The drive in the UK by Internet giant Yahoo! comes as politicians and Internet service providers grapple with spammers, who are thought to be responsible for about 40 percent of all e-mails.

Notices encouraging people to combat spam rather than putting up with it are being put on dustcarts and garbage bags across the UK, where it costs business an estimated $5 billion a year, according to Yahoo!

A Yahoo! survey found one in four people are fooled into opening spam which drops uninvited into e-mail boxes. About 2 percent of those polled said they had bought goods in response to spam.

Spam -- named after the processed meat eulogized in a Monty Python sketch -- was first sent on a computer system in 1978.

These days it floods computer systems, with spammers devising new ways to bypass software designed to block or filter e-mail.

Hotmail, which has 110 million users, estimates that 80 percent of 2 billion messages sent via its services each day are junk. Yahoo! says it intercepts 1 billion spam messages a day.

The European Union plans to make spam illegal while in the U.S. state of Virginia, spammers are being threatened with jail.

But the Internet remains hard to police and so far legislation has failed to stop spam.

Spammers, mostly based in the United States, can send millions of e-mails quickly and cheaply having bought databases of e-mail addresses.

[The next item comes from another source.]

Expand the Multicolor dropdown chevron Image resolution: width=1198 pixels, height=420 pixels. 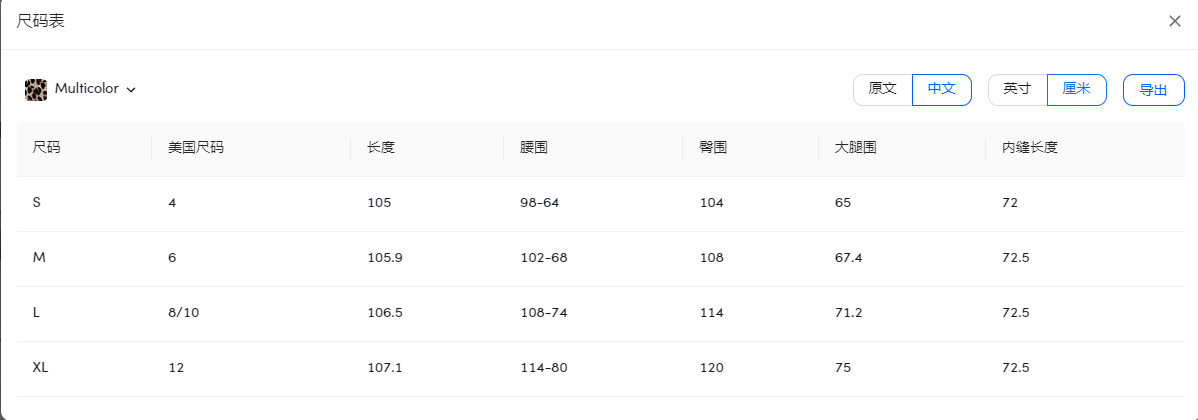(131, 90)
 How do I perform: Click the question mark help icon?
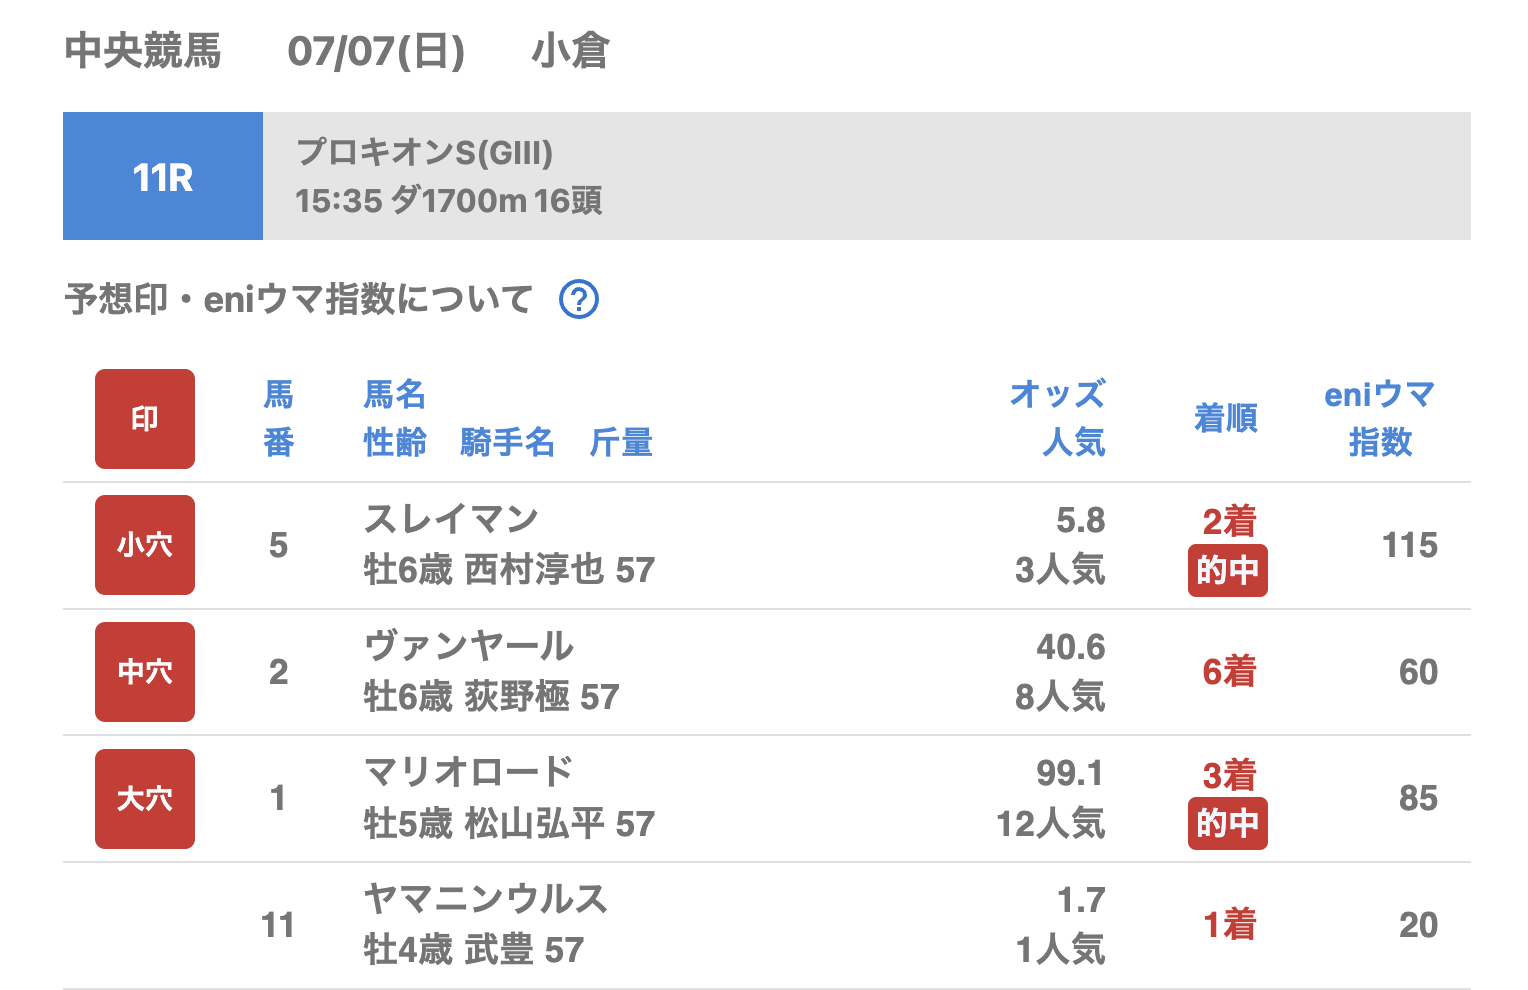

London art dealer Antonia Tozer says the business she runs with her husband is suffering because they cannot afford the best software to screen spam.

"It's a problem you have to put up with every morning," she told CNN.

Tips to reduce spam

• Do not open an e-mail unless you know who it is from. If you open it, this signals that your e-mail address is active and more spam will follow

• Do not reply to or forward junk e-mail

• Be careful about giving out your e-mail address. If possible spell it out rather than using the @ symbol, for example: john at email dot com

• Investigate getting software to block and filter e-mails. Some are free but you have to pay for the most sophisticated shields.